Doris James Snelling doesn’t support the project mainly because of the effect it will have on farm land that’s been in her family since 1948. A portion of her brother’s property is also being purchased by the government to make way for the east end bridge in Clark County.
During an open house on the bridges Wednesday, Snelling conceded her input no longer has much of a chance of keeping the $2.6 billion total project from moving forward.
She always felt there were other ways of accomplishing the end goal of providing another connection with Kentucky without numerous private properties having to be bought or condemned.
“It’s just sad that they take the long way around to do this, and waste money,” Snelling said.
It was estimated that about 300 people attended the open house in Utica following Tuesday’s public meeting in Louisville on the east-end bridge that drew more than 600 residents.
“The general amount of people just want to see what’s going on,” said Project Manager David Sikorski.
He, along with several other bridges and transportation officials, answered questions from the public during the open house.

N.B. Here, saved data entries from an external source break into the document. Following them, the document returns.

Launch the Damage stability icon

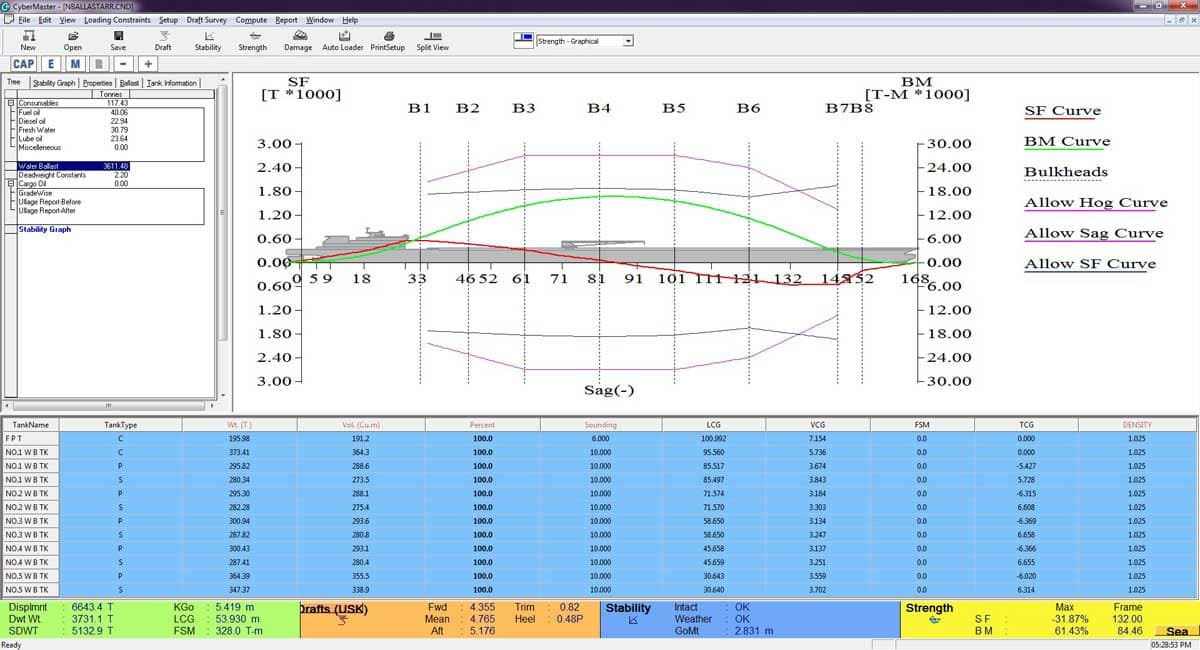297,39
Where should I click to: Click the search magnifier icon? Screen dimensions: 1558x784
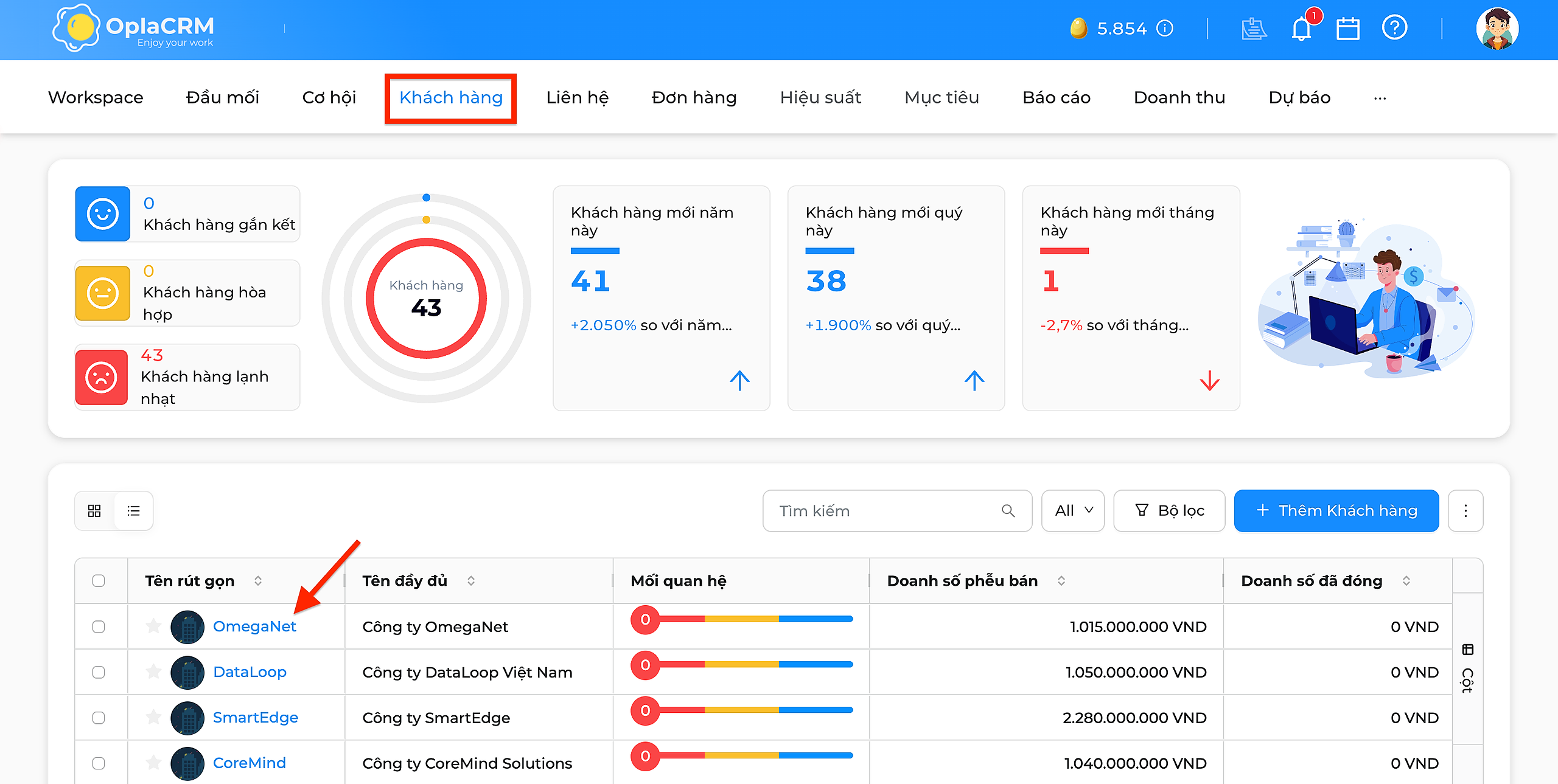(x=1008, y=511)
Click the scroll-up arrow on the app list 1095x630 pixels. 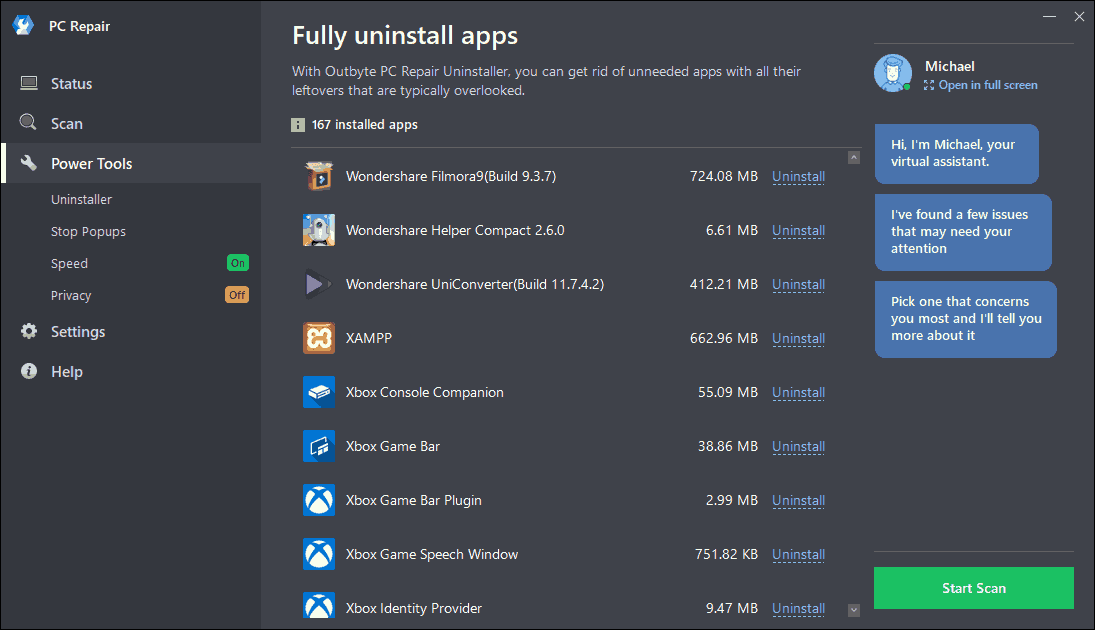(x=853, y=157)
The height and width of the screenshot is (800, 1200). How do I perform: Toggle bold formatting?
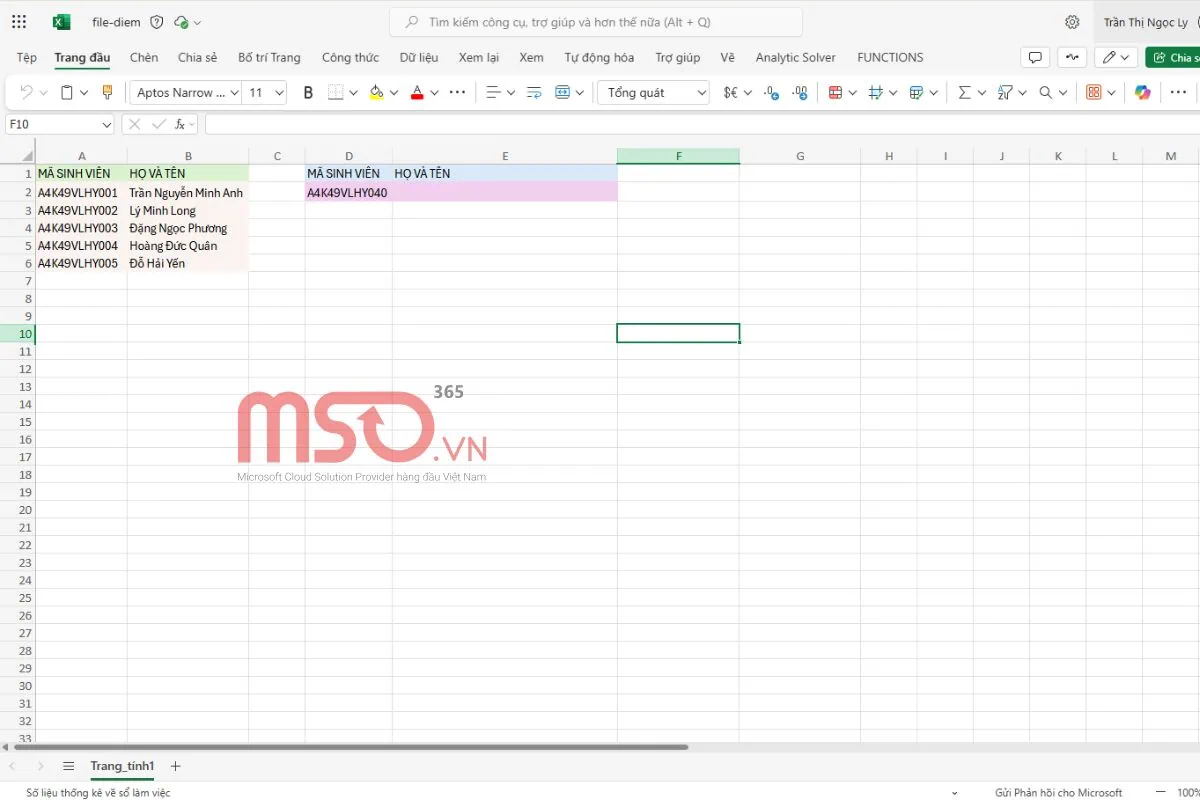click(x=308, y=93)
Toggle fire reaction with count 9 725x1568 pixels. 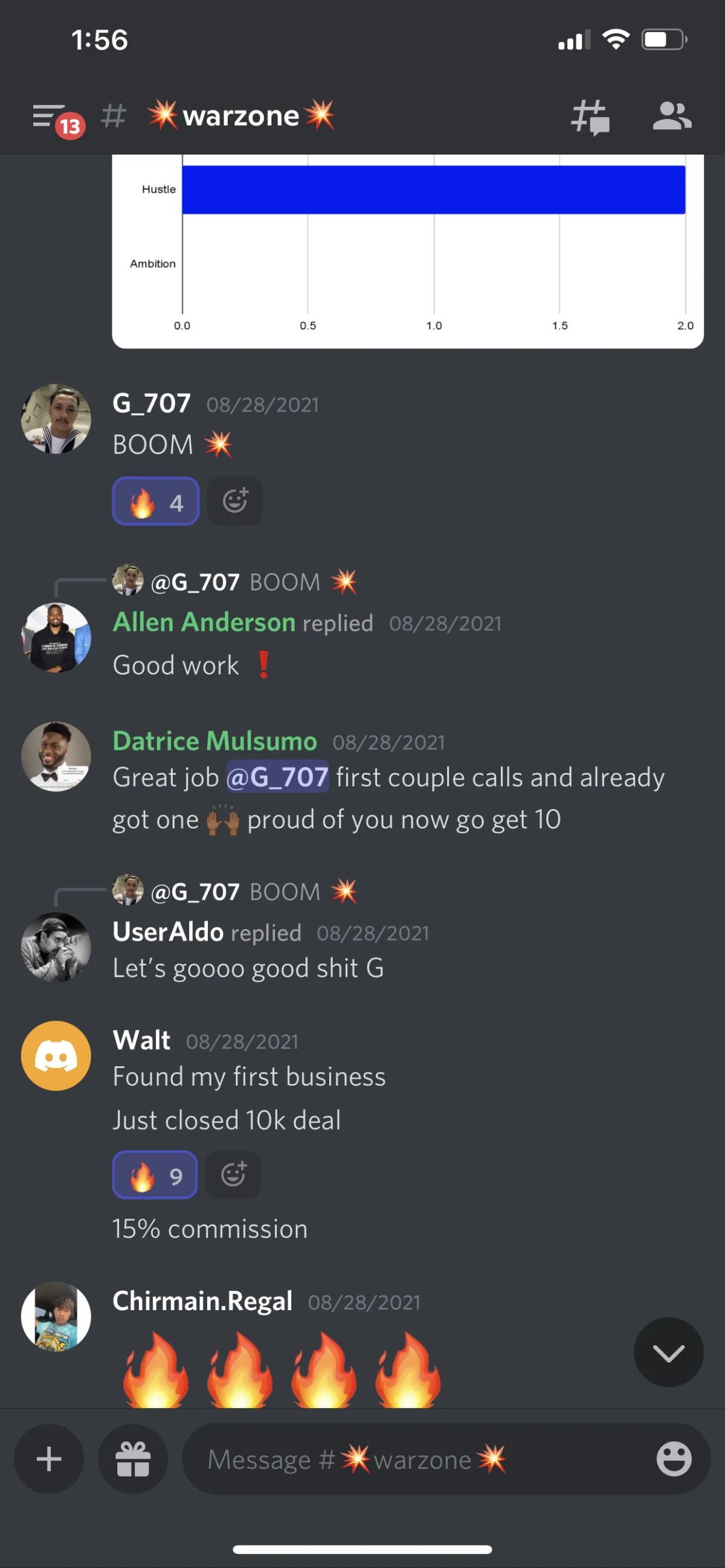tap(155, 1175)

Large design maps depicting the east-end bridge approaches were displayed throughout the John Nobel Woods Community Center.
Some crowded near the maps and traced where the bridge would be located in relation to their property, or land belonging to friends or family. Others watched videos on the design of the bridge and talked with neighbors about the impact the project will have on their community.
As part of the Ohio River Bridges Project, Indiana is charged with constructing the east-end bridge and its approaches, which when completed will connect Utica with Prospect, Ky.
A downtown Louisville bridge and a rebuilt Spaghetti Junction are other components of the project.
With an April 1 deadline to be met, crews have been clearing trees to make way for the span in Indiana and Kentucky for several weeks. Sikorski said so far the east-end work is running smoothly.
The plans have been discussed for so long that most people have a good understanding of the project, Sikorski said. Still, the open houses allow those associated with the project to meet with the public and learn about their concerns, he continued.
There will be more meetings as additional work commences, though the dates of for those forums haven’t been determined, Sikorski said.